**Statistics** is dealing with studying various methods for collecting, analyzing and presenting the empirical data. There are two categories: **descriptive** and **inferential statistics**.

**Descriptive statistics **focuses on describing a sample, without trying to conclude anything about a larger population.

**Inferential statistics** collects informations from sample. After that, it makes conclusions about the population from which the sample was selected.

## Population and samples

**Population** is a set or a collection under observation. The term often refers to a group of people, but sometimes it refers to objects, events or observations. Furthermore, population can be **finite** or **infinite**. It is finite if it is possible to count its members and infinite when that’s not possible.

* Example 1:* The population of students at specific university.

* Example 2: *If we are studying height of adult men, the population is a set of heights of all the men in the world.

** Example 3: **All daily minimum temperatures in January for major cities in Europe.

Researches would often like to know certain informations about populations, but they don’t have data for every person or thing in the population. For that reason, they often select a **sample** of the population.

**Sample is every subset of population**, i.e. a smaller group of elements of population which represents the population. It is important that sample is **random**. It means that every element of the population has an equal chance to be selected. The process of selecting the sample from the population is called **sampling**. Researchers develop hypotheses about the population based on informations collected from sample.

For example, let’s say you go to a chocolate bar and see that owner offers some samples of chocolate products. Of course, you won’t taste all the products from the bar. And, surely, the owner wouldn’t be very satisfied if you taste everything for free. Therefore, your opinion about chocolate bar would be based only on several products, i.e. on samples they offer.

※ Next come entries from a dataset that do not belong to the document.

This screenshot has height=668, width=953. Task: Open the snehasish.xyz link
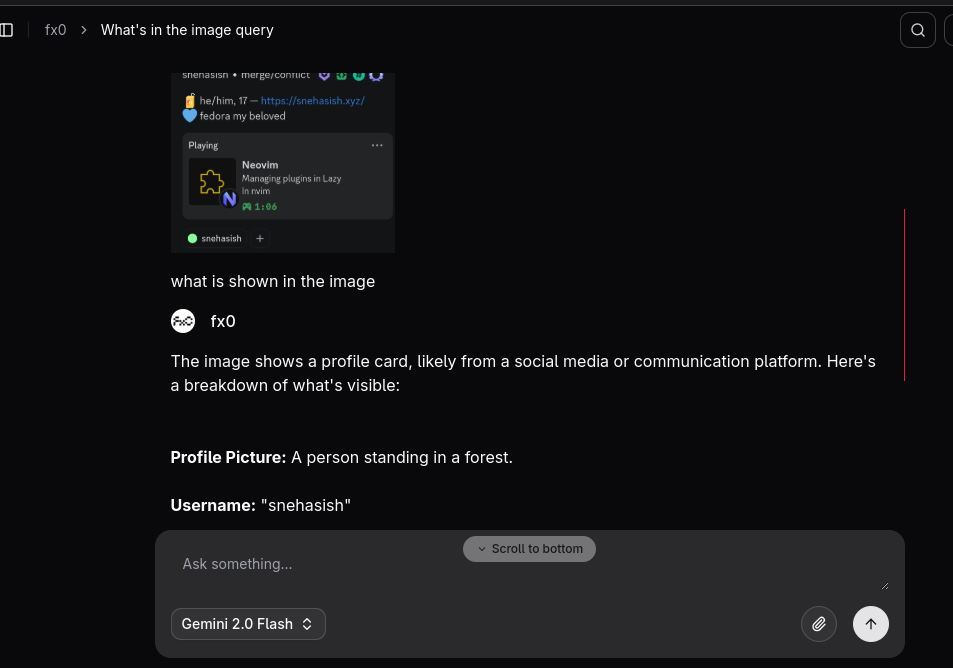pyautogui.click(x=312, y=101)
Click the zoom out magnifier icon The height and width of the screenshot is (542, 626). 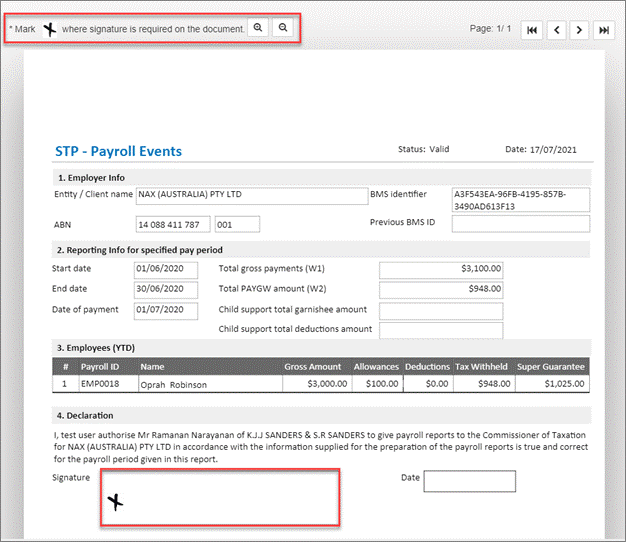[283, 28]
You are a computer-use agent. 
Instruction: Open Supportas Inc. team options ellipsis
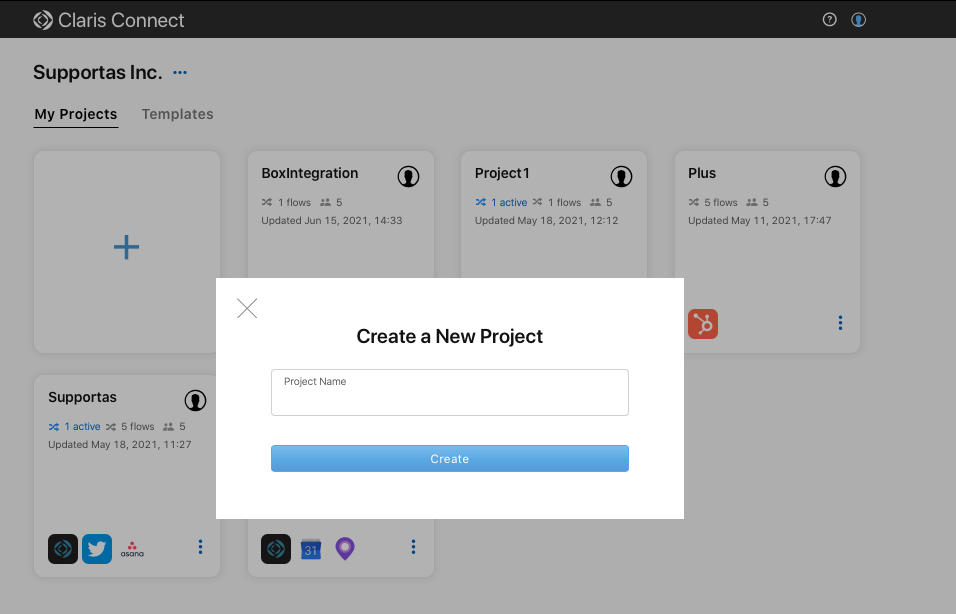[180, 73]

**Parameter** is a data about an entire population. It is a value that describes a characteristic of a population. For example, the **population mean** and **standard deviation**. Furthermore, parameter depends on all elements of population.

## Numeric and categorical variables

A **variable** is any characteristic, quantity or number that we can measure or count. We also call it **data item**. There are two main types: numeric and categorical.

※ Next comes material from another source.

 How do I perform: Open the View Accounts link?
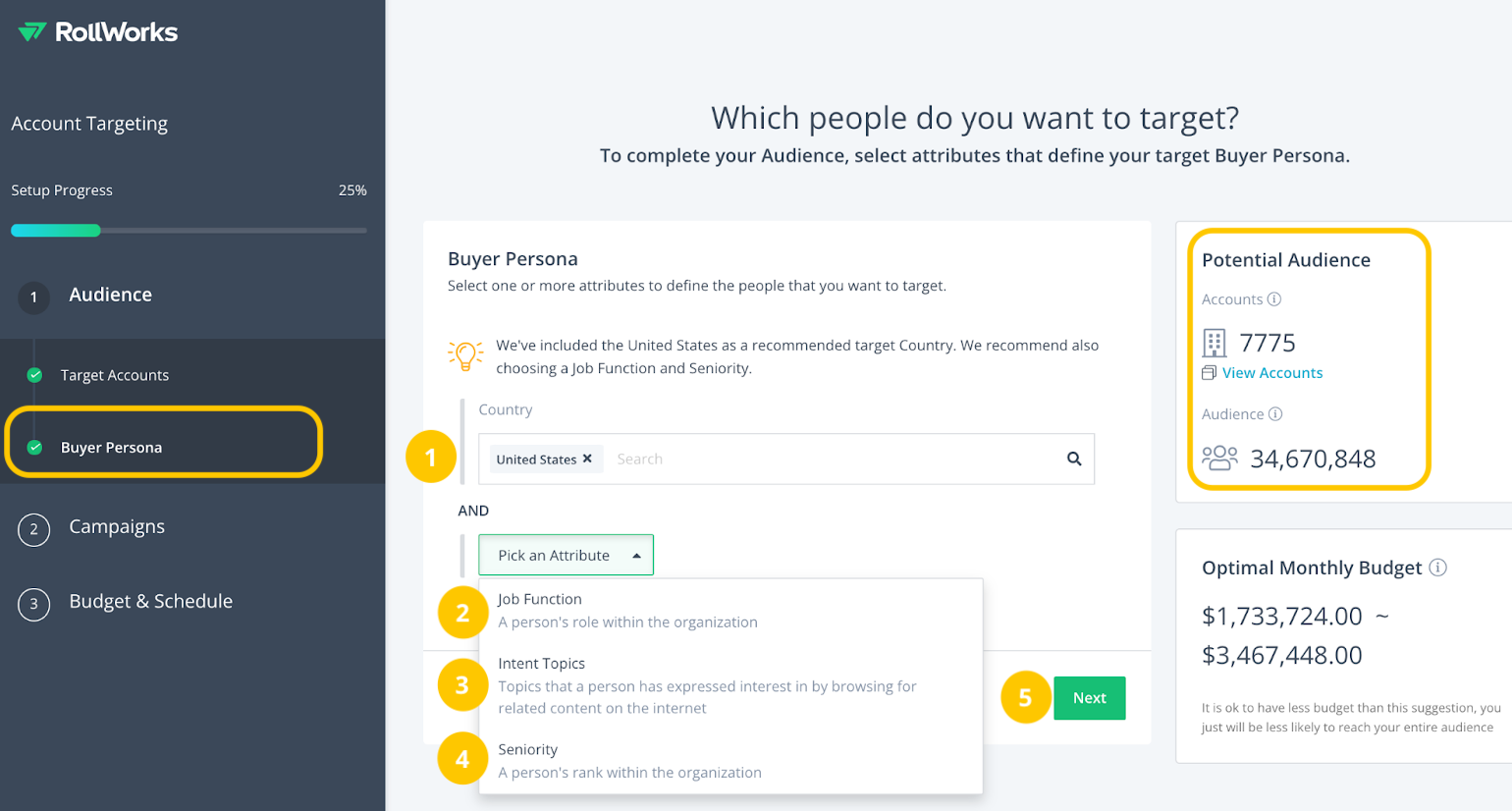1272,373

**Numeric variables **(or **quantitative variables**) can be interval or ratio.

**Interval variables** are variables who join some **real number** to every member of population and they have an intrinsic order. Furthermore, **measuring unit** and **agreement zero** are defined. An example is a variable that joins air temperature (in the same place and at the same time) to each day.

**Ratio** **variables **are variables that have the same properties as interval variables. The difference is that an agreement zero isn’t defined. In other words, it means that zero of the measurement indicates that a property on observed element doesn’t exist. An example is measuring the time a person needs to ran $100$ metres.

**Categorical variables **(or **qualitative variables**) can be nominal or ordinal.

**Nominal variables **are variables who join some **attribute** to every member of population and do not have an intrinsic order. For example, we join number $1$ to every person who answers the referendum question with ‘yes’. In opposite, we join number $0$.

**Ordinal variables **are variables who join some **symbol** or **number** to every member of population. Also, they have an intrinsic order. For example, we join grade of some course to every student from certain university. Another example is if we join a degree of professional qualification to every person of some group.

## Discrete and continuous variables

If a numeric variable can take on any value from some interval $\left<a, b\right> \subseteq \mathbf{R}$ for $a, b \in \mathbf{R}, a<b$, it is called a **continuous variable**. Otherwise, it is called a **discrete variable**.

* Example 4: * The height of all people is a continuous variable defined on population of all people who are born or who will be born.

* Example 5: *Suppose we flip a coin and watch the outcomes; ‘head’ or ‘tail’. Variable that joins number $1$ to outcome ‘head’ and number $0$ to outcome ‘tail’ is a discrete variable.

## High – dimensional variable

We can observe more different variables on the same population as one **high – dimensional variable.** We can show this variable using **matrices**. For example, if $X = (X_{1}, \cdots, X_{k})$, where $X_{i}, i = 1, \cdots, k$ are variables on the same population $S$, then the corresponding matrice is:

$$\begin{bmatrix} a_{11} & a_{12} & \cdots & a_{1k} \\ \vdots & \vdots & \vdots & \vdots \\ a_{i1} & a_{i2} & \cdots & a_{ik} \\ \vdots & \vdots & \vdots & \vdots \end{bmatrix}.$$

Values $a_{ij}$ represent values of *j* – th variable $X_{j}$ in *i* – th member of population. Therefore, the first column represents $X_{1}(S)$, the second column $X_{2}(S)$ and so on.

** Example 6: **Data about citizens that census taker collects are one high dimensional variable. For instance: age, place of birth, number of household members etc.